··· Passage shown

Publication Date:  2015-06-26 Views:  271 Downloads:  0
Issue Description
Why Is the Association Rate Displayed on Wireless Terminals Low?
This is because wireless terminals are far away from APs. As a result, radio signals are weak. In this case, the association rate that is negotiated by the wireless terminals is low. Specifically, the signal transmission rate of 802.11g APs includes 54 Mbit/s, 48 Mbit/s, 36 Mbit/s, 24 Mbit/s, 18 Mbit/s, and 12 Mbit/s. Some wireless terminals display strong signal strength, but their actual signal strength is poor. The signal strength can be measured by using dedicated testers or test software such as WirelessMon.

The 802.11n is backward compatible with the 802.11b/g, so the 802.11n APs can be encrypted in the mode of WEP or TKIP. The association rate displayed on the STAs may be only 54 Mbit/s because the 802.11n standard does not define the WEP or TKIP encryption mode. If the 802.11n APs use the WEP or TKIP encryption mode, the STAs are associated only at 802.11g rates. Some NICs of the STAs support only the 802.11b/g APs. When the STAs are associated with the 802.11n APs, the maximum association rate is only 54 Mbit/s. The 802.11n APs can also be configured with the 802.11b/g radio frequency type, because the 802.11n is backward compatible with the 802.11b/g.

······
··· Provided data

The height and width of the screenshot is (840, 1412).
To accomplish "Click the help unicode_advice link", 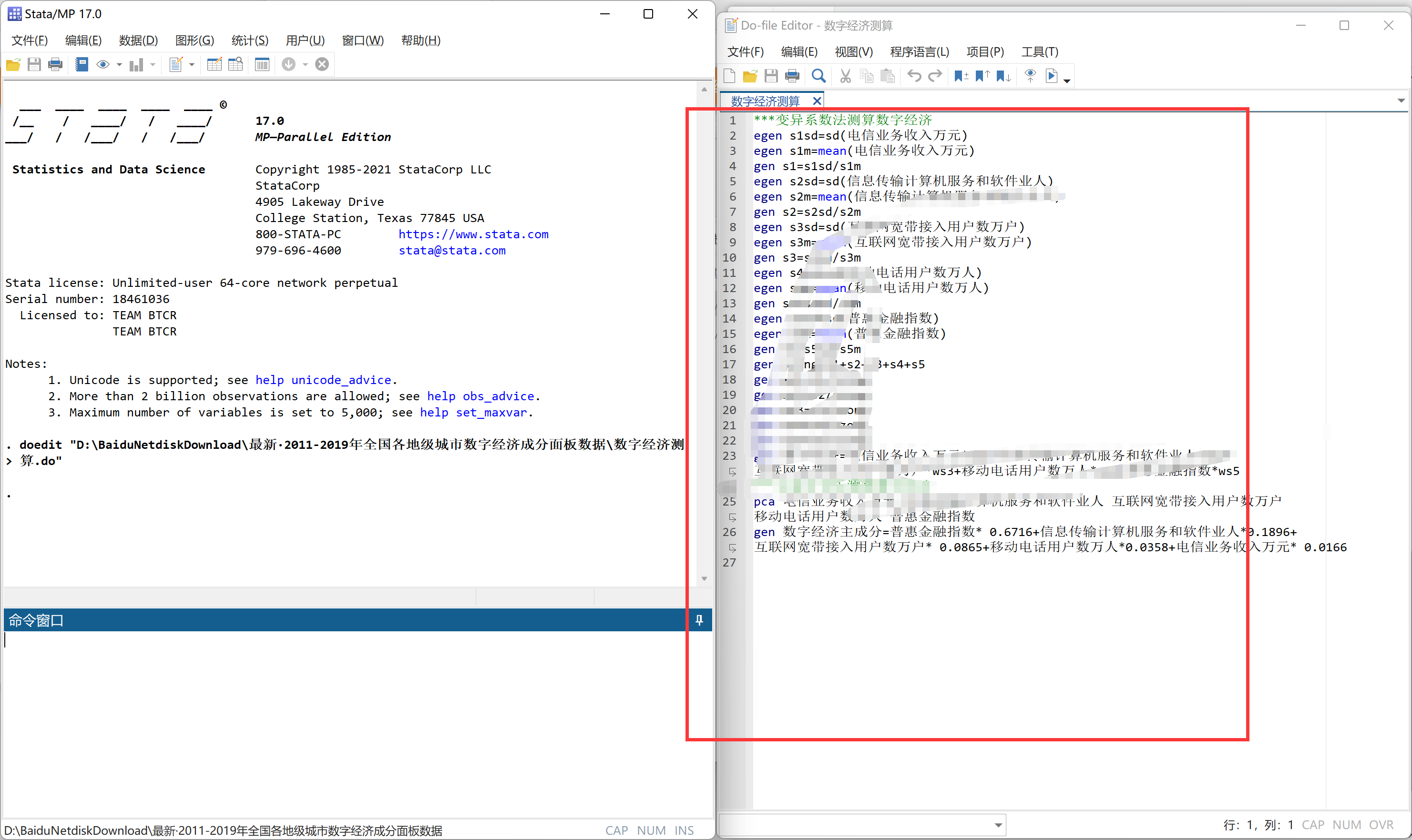I will (323, 380).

······

■ Stated problem
Which test software does the passage on wireless association rates name for measuring signal strength? Answer from the passage on wireless association rates alone, without the material.

■ The reply
WirelessMon